The defence ministry said two "terrorist groups", a term used to refer to Al-Qaeda-linked jihadists, opened fire on twin army posts with machine-guns and grenade launchers.
Fourteen soldiers died, 18 were wounded and another went missing, making it the heaviest toll inflicted on the army since Tunisia's independence in 1956, the ministry's press office told AFP.
One of the assailants, a Tunisian, was killed in the fighting, and there were also Algerians among them, the army said.
But few other details have yet emerged about the armed group.
The ministry has previously insisted that militants the army has been hunting since late 2012 in the remote western border region are linked to Al-Qaeda in the Islamic Maghreb (AQIM).
The army said nine of the soldiers had burned to death and vowed to wage "open war" on terrorism.

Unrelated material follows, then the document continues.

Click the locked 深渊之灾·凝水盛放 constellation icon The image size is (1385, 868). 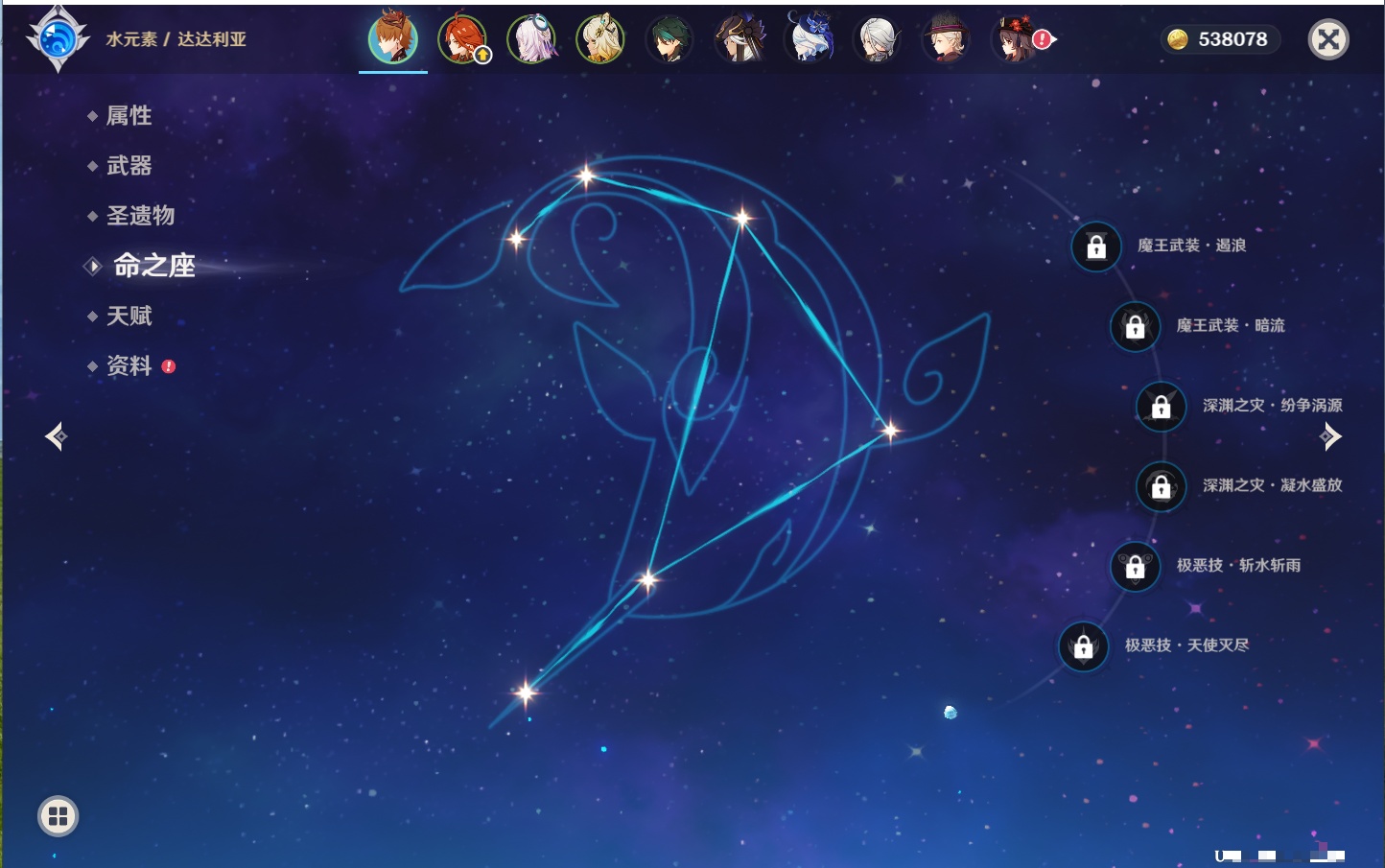[x=1161, y=487]
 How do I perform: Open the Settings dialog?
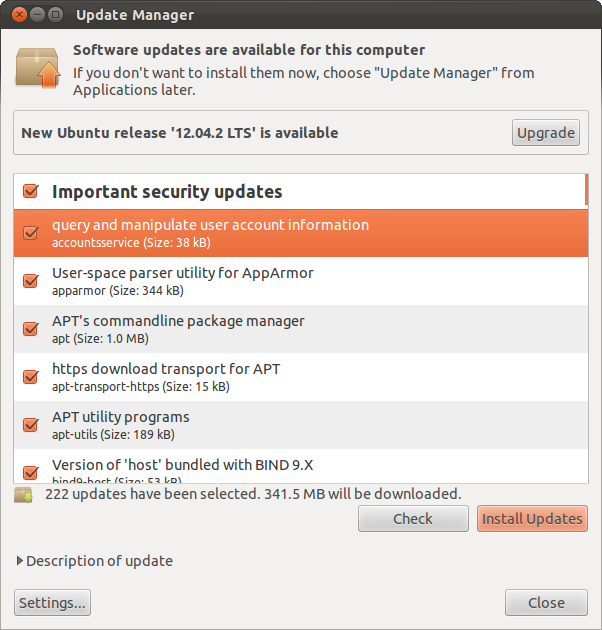point(52,603)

"These attacks cost us 14 martyrs. Five were hit by bullets and nine were burned ... when the tent they were in caught fire," after it was hit by grenades, the army's head of ground operations, Souheil Chmengui, told a press conference.
"This is open war. The war of a country and a people against an evil," he said, pledging to combat terrorism "day and night".

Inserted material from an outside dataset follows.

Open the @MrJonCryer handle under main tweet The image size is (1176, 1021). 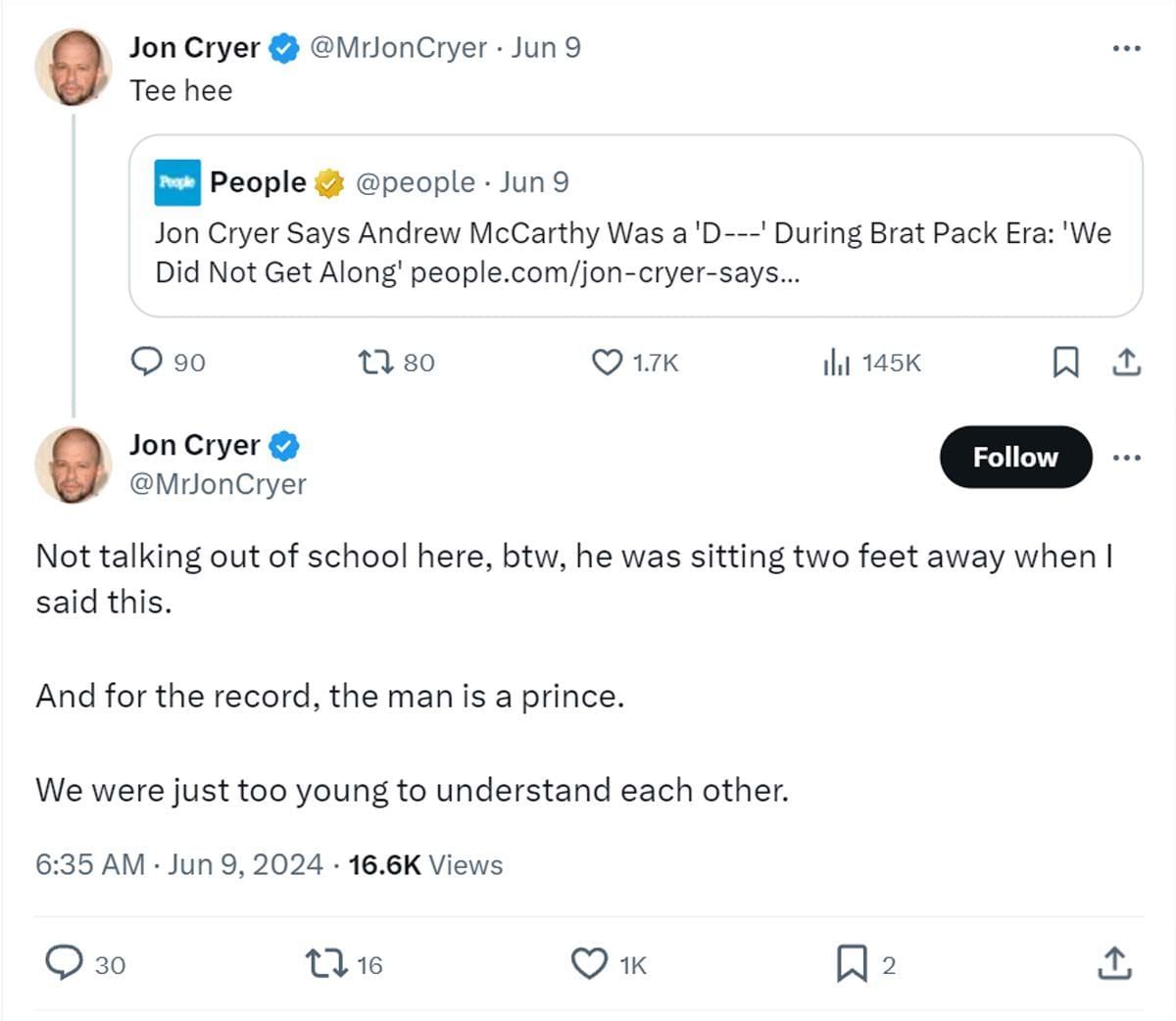point(218,484)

Persistent jihadist threat
The army's chief of staff, Mohamed Salah Hamdi, said it was unclear if the missing soldier had been killed, wounded or taken hostage.

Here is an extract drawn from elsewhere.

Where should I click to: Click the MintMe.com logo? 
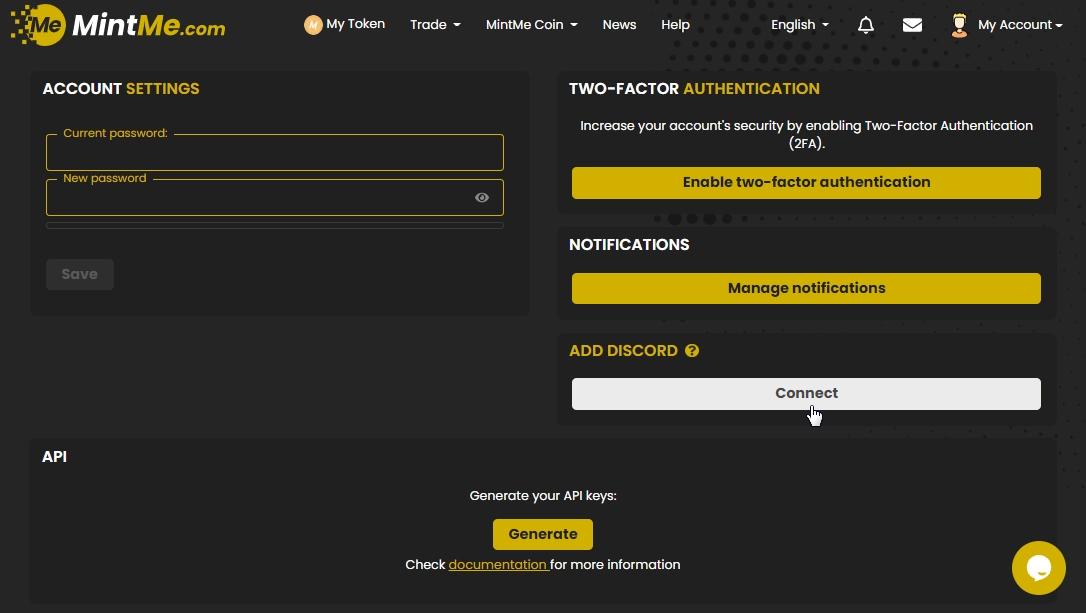pos(118,25)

President Moncef Marzouki declared three days of national mourning, while government spokesman Nidhal Ouerfelli condemned what he called a "heinous act".
The attacks came almost a year to the day after the bodies of eight Tunisian soldiers were found, some of them with their throats slit, after being ambushed in the western Kasserine region.
Since the 2011 revolution that toppled Zine El Abidine Ben Ali, Tunisia has been rocked by violence blamed on hardline Islamists who were suppressed under the former dictator.
The country has made tangible progress this year in terms of stability, and elections are due to take place in just over three months, after political turmoil in 2013 triggered by the assassination of two opposition politicians.
In January, after a tense standoff between rival factions, parliament finally adopted a new constitution and the ruling coalition led by moderate Islamist party Ennahda resigned, allowing for the formation of an interim administration of independents.
But the jihadist threat has cast a shadow over any political gains.
Four Tunisian soldiers were killed by a land mine in the northwest Kef region during an anti-terror operation earlier this month, a day after four soldiers and two policemen were wounded by a roadside bomb in the same area.
Last month AQIM, the global terror network's North Africa branch, for the first time claimed responsibility for recent attacks in Tunisia, including an assault on the home of the interior minister.
The May 27 attack on the home of Lotfi Ben Jeddou, in the Kasserine region, killed four security guards.
Officials insist it was a "revenge" attack in response to successes achieved by the security forces in their anti-terrorist campaign.
The authorities have designated Mount Chaambi and neighbouring mountain districts a closed military zone, and warned of the growing threat posed by "terrorist organisations" based there.
Since December 2012, Tunisia's security forces have been battling the jihadists hiding out in the Mount Chaambi and Kef regions, which both straddle the Algerian border, launching a series of major land and air operations.